Concernant les méthodes d’analyse, celles-ci restent identiques aux autres monnaies mais il faut y ajouter pour moi deux critères essentiels que sont la situation économique et monétaire des pays en question et surtout la force de l’identité communautaire des populations. Je ne prêterais par exemple pas la même chance de réussite au franc noir (France) qu’à l’Auroracoin (Islande) ou au Pesobit (Philippines). N’oublions pas non plus que pendant encore quelque temps, le bitcoin jouera plus certainement le rôle de valeur refuge, comme on peut le voir actuellement avec les situations spécifiques de l’Inde et de la Chine.
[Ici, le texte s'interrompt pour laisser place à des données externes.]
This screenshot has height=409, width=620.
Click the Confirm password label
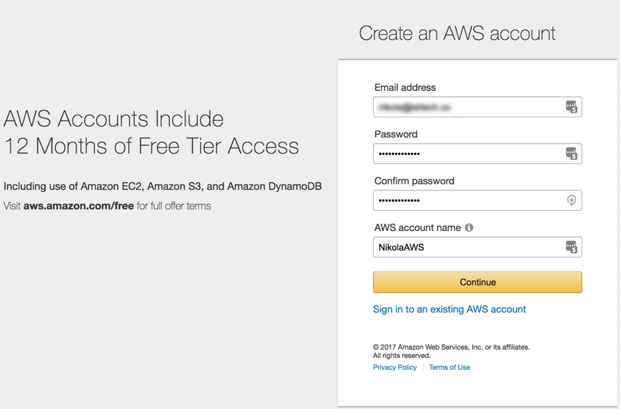click(x=414, y=181)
En effet, à l’heure actuelle et pour des questions de sécurité de placement, les gens auront toujours tendance à se positionner sur le bitcoin puisque celui-ci est présent depuis 2009, sa sécurité est éprouvée, son écosystème solide et il est aujourd’hui la porte d’entrée privilégiée dans l’acquisition des autres crypto monnaies.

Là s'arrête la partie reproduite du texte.